[Given records]
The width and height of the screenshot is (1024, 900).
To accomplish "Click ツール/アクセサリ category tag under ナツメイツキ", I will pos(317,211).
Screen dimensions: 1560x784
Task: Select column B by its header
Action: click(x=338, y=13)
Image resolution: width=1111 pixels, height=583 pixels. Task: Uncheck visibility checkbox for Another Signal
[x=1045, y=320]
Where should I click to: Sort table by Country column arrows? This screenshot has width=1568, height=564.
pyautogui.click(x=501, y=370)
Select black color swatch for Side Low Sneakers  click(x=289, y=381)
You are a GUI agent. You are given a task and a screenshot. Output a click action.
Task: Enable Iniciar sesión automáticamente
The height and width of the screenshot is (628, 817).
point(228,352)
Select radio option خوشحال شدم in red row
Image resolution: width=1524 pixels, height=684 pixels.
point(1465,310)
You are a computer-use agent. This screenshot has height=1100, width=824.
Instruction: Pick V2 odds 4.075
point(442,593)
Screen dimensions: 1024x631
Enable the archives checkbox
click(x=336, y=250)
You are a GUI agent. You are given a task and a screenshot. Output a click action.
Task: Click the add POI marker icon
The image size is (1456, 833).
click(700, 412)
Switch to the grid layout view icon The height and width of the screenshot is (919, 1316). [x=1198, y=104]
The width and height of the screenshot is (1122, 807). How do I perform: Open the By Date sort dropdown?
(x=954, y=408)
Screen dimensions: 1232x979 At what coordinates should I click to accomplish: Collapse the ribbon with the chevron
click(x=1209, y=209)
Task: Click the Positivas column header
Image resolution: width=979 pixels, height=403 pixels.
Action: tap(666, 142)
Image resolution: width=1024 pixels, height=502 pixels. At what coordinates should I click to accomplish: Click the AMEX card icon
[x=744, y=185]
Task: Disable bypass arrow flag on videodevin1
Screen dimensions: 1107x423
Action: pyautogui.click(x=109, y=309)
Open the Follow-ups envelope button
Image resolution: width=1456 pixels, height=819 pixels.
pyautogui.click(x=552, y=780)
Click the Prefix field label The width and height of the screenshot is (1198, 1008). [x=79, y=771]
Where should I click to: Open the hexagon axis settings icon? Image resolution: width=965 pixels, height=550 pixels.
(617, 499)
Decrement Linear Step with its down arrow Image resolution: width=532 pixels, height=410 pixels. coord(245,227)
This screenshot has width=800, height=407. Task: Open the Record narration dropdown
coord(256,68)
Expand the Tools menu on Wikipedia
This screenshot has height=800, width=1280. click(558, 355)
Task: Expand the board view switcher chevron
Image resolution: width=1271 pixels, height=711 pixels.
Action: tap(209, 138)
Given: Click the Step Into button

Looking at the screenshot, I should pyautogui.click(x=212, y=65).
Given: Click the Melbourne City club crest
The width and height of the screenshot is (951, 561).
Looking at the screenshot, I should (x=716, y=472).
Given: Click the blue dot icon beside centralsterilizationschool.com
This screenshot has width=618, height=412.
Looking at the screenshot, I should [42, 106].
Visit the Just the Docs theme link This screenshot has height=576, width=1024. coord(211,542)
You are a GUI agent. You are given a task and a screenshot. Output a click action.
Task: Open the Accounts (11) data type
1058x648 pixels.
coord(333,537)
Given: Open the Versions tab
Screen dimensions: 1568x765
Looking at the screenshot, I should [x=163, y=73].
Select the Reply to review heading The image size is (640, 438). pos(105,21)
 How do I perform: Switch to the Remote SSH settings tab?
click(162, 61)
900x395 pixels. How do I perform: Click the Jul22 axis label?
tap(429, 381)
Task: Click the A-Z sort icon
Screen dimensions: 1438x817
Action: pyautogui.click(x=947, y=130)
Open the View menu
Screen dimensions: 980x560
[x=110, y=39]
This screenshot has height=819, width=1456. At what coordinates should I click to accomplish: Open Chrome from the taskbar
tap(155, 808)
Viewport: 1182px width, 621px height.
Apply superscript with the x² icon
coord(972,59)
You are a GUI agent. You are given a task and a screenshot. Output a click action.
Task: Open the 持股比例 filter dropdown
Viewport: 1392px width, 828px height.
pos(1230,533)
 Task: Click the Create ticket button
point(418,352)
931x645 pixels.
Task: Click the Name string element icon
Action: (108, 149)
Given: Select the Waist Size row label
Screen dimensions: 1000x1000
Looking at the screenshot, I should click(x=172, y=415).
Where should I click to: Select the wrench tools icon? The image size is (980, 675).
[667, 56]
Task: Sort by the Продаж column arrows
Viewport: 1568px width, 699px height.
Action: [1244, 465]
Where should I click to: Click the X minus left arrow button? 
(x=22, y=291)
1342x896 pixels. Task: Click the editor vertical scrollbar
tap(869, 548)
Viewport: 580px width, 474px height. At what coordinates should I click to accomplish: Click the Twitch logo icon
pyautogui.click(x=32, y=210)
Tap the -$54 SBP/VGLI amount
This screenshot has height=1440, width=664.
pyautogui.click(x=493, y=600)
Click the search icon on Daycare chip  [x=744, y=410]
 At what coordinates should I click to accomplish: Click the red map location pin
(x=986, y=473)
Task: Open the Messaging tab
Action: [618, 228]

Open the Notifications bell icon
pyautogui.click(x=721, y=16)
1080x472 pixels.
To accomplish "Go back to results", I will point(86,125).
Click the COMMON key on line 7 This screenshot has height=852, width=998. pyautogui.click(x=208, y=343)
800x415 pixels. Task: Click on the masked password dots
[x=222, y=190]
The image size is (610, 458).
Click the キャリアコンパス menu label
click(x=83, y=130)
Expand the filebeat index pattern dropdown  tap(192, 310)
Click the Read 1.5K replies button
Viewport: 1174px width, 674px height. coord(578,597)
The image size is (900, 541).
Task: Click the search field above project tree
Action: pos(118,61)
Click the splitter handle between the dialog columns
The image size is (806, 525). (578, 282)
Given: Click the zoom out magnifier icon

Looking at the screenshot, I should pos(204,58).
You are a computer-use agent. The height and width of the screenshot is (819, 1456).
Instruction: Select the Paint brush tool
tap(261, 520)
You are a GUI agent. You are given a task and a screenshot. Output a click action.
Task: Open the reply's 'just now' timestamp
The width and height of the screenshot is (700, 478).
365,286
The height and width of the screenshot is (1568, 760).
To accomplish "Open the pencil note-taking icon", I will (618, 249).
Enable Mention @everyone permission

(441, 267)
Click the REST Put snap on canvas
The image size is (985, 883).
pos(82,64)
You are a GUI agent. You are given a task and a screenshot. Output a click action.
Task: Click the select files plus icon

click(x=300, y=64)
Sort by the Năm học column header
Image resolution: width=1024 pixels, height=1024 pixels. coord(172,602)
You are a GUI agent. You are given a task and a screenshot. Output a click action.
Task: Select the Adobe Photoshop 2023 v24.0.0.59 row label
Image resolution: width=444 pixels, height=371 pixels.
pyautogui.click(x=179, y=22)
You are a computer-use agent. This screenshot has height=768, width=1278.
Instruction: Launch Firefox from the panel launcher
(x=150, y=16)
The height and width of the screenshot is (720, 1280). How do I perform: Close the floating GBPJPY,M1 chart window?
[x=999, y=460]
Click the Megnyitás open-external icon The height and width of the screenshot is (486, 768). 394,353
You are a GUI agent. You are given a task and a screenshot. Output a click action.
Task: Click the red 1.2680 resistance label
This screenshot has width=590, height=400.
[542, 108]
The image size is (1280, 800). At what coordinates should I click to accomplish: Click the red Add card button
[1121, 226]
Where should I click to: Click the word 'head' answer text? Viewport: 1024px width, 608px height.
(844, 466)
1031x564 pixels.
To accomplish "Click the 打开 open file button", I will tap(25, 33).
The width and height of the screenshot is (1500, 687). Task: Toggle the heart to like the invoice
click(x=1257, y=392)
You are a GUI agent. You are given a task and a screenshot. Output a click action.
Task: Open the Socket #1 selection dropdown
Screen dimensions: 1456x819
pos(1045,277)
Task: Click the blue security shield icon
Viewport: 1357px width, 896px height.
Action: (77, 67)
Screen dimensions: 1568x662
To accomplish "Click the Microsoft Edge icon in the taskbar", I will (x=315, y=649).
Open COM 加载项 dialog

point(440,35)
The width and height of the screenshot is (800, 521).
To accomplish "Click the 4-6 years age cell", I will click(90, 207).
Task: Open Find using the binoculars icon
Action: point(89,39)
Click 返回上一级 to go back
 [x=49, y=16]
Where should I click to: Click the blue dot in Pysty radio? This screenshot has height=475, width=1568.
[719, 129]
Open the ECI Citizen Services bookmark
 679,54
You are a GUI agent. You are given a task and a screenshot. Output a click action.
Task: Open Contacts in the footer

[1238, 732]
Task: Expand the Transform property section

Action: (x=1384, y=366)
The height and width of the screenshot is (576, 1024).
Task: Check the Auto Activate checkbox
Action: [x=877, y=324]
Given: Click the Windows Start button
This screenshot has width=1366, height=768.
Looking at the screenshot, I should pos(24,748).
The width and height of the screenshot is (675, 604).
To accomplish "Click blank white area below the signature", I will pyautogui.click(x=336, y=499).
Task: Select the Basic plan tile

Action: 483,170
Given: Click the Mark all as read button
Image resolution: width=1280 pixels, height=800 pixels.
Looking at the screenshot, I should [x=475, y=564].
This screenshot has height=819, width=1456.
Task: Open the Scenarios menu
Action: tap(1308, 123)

[What you will do] Reproduce the listing lines verbatim, starting with the line that contains "How do I perform: Switch" and ending after the line that contains "pyautogui.click(x=493, y=600)".

[Task response]
 How do I perform: Switch to the Remote SSH settings tab?
click(162, 61)
900x395 pixels. How do I perform: Click the Jul22 axis label?
tap(429, 381)
Task: Click the A-Z sort icon
Screen dimensions: 1438x817
Action: pyautogui.click(x=947, y=130)
Open the View menu
Screen dimensions: 980x560
[x=110, y=39]
This screenshot has height=819, width=1456. At what coordinates should I click to accomplish: Open Chrome from the taskbar
tap(155, 808)
Viewport: 1182px width, 621px height.
Apply superscript with the x² icon
coord(972,59)
You are a GUI agent. You are given a task and a screenshot. Output a click action.
Task: Open the 持股比例 filter dropdown
Viewport: 1392px width, 828px height.
pos(1230,533)
 Task: Click the Create ticket button
point(418,352)
931x645 pixels.
Task: Click the Name string element icon
Action: (108, 149)
Given: Select the Waist Size row label
Screen dimensions: 1000x1000
Looking at the screenshot, I should click(x=172, y=415).
Where should I click to: Select the wrench tools icon? The image size is (980, 675).
[667, 56]
Task: Sort by the Продаж column arrows
Viewport: 1568px width, 699px height.
Action: [1244, 465]
Where should I click to: Click the X minus left arrow button? 
(x=22, y=291)
1342x896 pixels. Task: Click the editor vertical scrollbar
tap(869, 548)
Viewport: 580px width, 474px height. At what coordinates should I click to accomplish: Click the Twitch logo icon
pyautogui.click(x=32, y=210)
Tap the -$54 SBP/VGLI amount
This screenshot has height=1440, width=664.
pyautogui.click(x=493, y=600)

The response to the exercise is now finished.